During the lockdown, the availability of food for birds make them vigorously travel and urban, sub-urban birds were very active in the Himalayan country this season.
 
"There is less disturbance for the birds because of which they have been freely roaming even in the urban areas," said an ornithologist Vimal Kumar Thapa. "The season has turned out to be a favorable one as this is also a breeding season for the birds."
 
According to BCN, an organization focusing on the conservation of birds, their habitats and sites, Nepal has a record of 9 percent of the total bird species found worldwide. The country has 886 species of birds of which 42 species are globally threatened.
 
"Though we don't have an exact number to determine whether their population was also boosted but their visibility suggests their breeding season this year was much better as compared to the previous ones," Thapa told Xinhua.
 
The lockdown enforced in Nepal coincidently is the time when many birds migrate to Nepal. "About 65 species of birds migrate to Nepal from South during summer and most of them nest here," avian expert Bhusal said. "Due to the lockdown, the migratory birds had the chance to breed in a nice environment."
 
Avian experts have taken the increased visibility of birds in the valley as a positive sign for the environment.

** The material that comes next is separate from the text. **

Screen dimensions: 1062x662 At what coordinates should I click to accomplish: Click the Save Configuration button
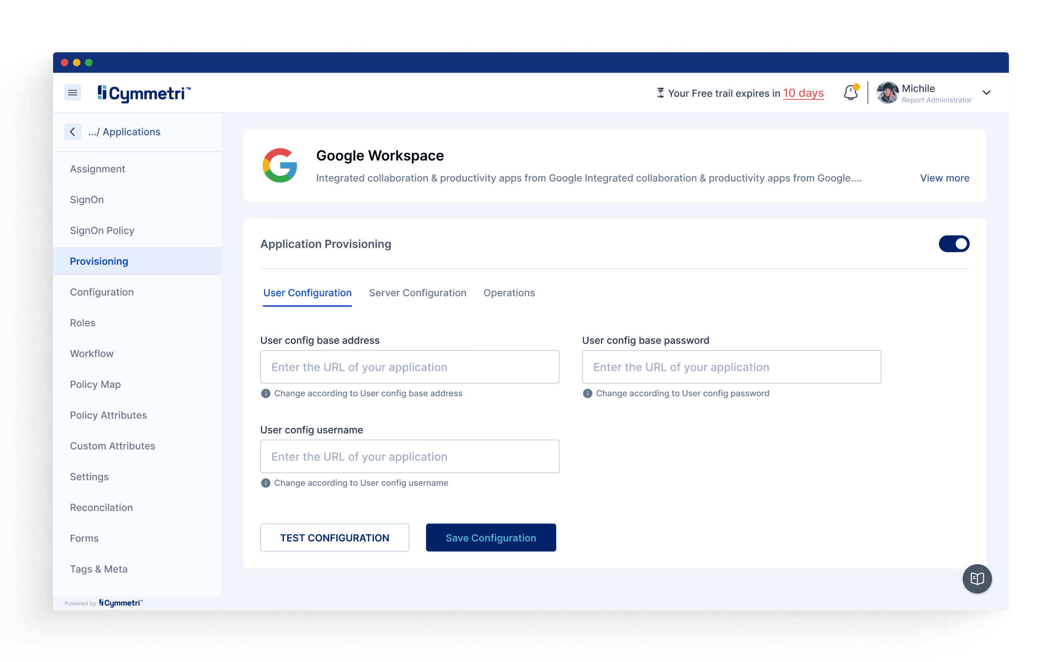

With less movement, the pollution was significantly reduced, thus creating an environment for the birds to freely migrate and breed in Nepal.
 
Thapa said that many young birds have grown as their breeding season starts from March.
 
Ranibari Community Forest, UN Park at Lalitpur, Godawari, forest around Pashupati, Bajrabarahi, Phulchowki and Sankhu, among other places, are considered better habitats for birds in the Kathmandu valley.
 
However, avian experts are worried that the relaxation of lockdown in Nepal will have a negative impact on the improved movement of birds.
 
The Nepali government has relaxed the lockdown leading to an increased movement of people. "If things come back to normal, the birds will be forced to live the same routine as it was in the past," lamented Thapa.